## INSTRUCTIONS FOR THE TASK
Return every line of the listing exactly as written.

----- DATA FOR REVIEW

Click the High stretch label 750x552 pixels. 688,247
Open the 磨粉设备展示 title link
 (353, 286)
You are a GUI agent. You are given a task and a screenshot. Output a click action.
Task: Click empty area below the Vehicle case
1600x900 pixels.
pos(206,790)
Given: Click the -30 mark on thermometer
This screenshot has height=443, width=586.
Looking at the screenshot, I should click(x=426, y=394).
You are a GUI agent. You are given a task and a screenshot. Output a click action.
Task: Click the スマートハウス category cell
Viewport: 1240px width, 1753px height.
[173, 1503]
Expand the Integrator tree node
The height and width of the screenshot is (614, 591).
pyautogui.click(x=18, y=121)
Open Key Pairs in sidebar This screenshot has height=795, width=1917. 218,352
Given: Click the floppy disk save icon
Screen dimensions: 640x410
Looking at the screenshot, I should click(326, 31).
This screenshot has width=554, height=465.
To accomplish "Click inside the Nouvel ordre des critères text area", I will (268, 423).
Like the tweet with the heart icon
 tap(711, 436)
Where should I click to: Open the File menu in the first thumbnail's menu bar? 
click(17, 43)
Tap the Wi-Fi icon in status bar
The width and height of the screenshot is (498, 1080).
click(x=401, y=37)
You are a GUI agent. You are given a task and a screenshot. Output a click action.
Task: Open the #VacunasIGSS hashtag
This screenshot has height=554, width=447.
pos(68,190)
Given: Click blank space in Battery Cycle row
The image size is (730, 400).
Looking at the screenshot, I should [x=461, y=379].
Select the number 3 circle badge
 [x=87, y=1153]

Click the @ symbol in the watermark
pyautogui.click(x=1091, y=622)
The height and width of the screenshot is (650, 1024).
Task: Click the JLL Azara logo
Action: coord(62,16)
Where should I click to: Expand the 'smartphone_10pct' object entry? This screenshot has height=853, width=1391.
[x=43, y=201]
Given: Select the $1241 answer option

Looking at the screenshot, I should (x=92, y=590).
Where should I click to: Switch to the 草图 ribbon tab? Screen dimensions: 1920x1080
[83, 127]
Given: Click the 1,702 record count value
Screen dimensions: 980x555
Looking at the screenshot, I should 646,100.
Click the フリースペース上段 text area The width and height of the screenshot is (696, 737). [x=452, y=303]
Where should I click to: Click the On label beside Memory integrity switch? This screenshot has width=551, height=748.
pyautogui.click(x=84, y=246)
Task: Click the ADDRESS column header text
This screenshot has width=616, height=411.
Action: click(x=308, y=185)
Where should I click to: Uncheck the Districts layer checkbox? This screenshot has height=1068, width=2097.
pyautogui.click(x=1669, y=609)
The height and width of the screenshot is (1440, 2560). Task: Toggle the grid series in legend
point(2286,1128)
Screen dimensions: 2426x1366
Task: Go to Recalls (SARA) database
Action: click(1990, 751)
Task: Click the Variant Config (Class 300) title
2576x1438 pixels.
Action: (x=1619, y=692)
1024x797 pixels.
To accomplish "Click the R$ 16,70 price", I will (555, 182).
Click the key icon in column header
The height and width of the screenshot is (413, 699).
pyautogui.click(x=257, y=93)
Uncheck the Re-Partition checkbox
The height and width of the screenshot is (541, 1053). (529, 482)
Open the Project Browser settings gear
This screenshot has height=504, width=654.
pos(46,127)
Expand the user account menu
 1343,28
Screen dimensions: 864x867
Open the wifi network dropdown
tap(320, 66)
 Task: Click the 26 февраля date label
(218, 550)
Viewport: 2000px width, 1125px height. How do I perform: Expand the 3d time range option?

----------

## TASK RESPONSE
Click the High stretch label 750x552 pixels. 688,247
Open the 磨粉设备展示 title link
 (353, 286)
You are a GUI agent. You are given a task and a screenshot. Output a click action.
Task: Click empty area below the Vehicle case
1600x900 pixels.
pos(206,790)
Given: Click the -30 mark on thermometer
This screenshot has height=443, width=586.
Looking at the screenshot, I should click(x=426, y=394).
You are a GUI agent. You are given a task and a screenshot. Output a click action.
Task: Click the スマートハウス category cell
Viewport: 1240px width, 1753px height.
[173, 1503]
Expand the Integrator tree node
The height and width of the screenshot is (614, 591).
pyautogui.click(x=18, y=121)
Open Key Pairs in sidebar This screenshot has height=795, width=1917. 218,352
Given: Click the floppy disk save icon
Screen dimensions: 640x410
Looking at the screenshot, I should click(326, 31).
This screenshot has width=554, height=465.
To accomplish "Click inside the Nouvel ordre des critères text area", I will (268, 423).
Like the tweet with the heart icon
 tap(711, 436)
Where should I click to: Open the File menu in the first thumbnail's menu bar? 
click(17, 43)
Tap the Wi-Fi icon in status bar
The width and height of the screenshot is (498, 1080).
click(x=401, y=37)
You are a GUI agent. You are given a task and a screenshot. Output a click action.
Task: Open the #VacunasIGSS hashtag
This screenshot has height=554, width=447.
pos(68,190)
Given: Click blank space in Battery Cycle row
The image size is (730, 400).
Looking at the screenshot, I should [x=461, y=379].
Select the number 3 circle badge
 [x=87, y=1153]

Click the @ symbol in the watermark
pyautogui.click(x=1091, y=622)
The height and width of the screenshot is (650, 1024).
Task: Click the JLL Azara logo
Action: coord(62,16)
Where should I click to: Expand the 'smartphone_10pct' object entry? This screenshot has height=853, width=1391.
[x=43, y=201]
Given: Select the $1241 answer option

Looking at the screenshot, I should (x=92, y=590).
Where should I click to: Switch to the 草图 ribbon tab? Screen dimensions: 1920x1080
[83, 127]
Given: Click the 1,702 record count value
Screen dimensions: 980x555
Looking at the screenshot, I should 646,100.
Click the フリースペース上段 text area The width and height of the screenshot is (696, 737). [x=452, y=303]
Where should I click to: Click the On label beside Memory integrity switch? This screenshot has width=551, height=748.
pyautogui.click(x=84, y=246)
Task: Click the ADDRESS column header text
This screenshot has width=616, height=411.
Action: click(x=308, y=185)
Where should I click to: Uncheck the Districts layer checkbox? This screenshot has height=1068, width=2097.
pyautogui.click(x=1669, y=609)
The height and width of the screenshot is (1440, 2560). Task: Toggle the grid series in legend
point(2286,1128)
Screen dimensions: 2426x1366
Task: Go to Recalls (SARA) database
Action: click(1990, 751)
Task: Click the Variant Config (Class 300) title
2576x1438 pixels.
Action: (x=1619, y=692)
1024x797 pixels.
To accomplish "Click the R$ 16,70 price", I will (555, 182).
Click the key icon in column header
The height and width of the screenshot is (413, 699).
pyautogui.click(x=257, y=93)
Uncheck the Re-Partition checkbox
The height and width of the screenshot is (541, 1053). (529, 482)
Open the Project Browser settings gear
This screenshot has height=504, width=654.
pos(46,127)
Expand the user account menu
 1343,28
Screen dimensions: 864x867
Open the wifi network dropdown
tap(320, 66)
 Task: Click the 26 февраля date label
(218, 550)
Viewport: 2000px width, 1125px height. How do I perform: Expand the 3d time range option?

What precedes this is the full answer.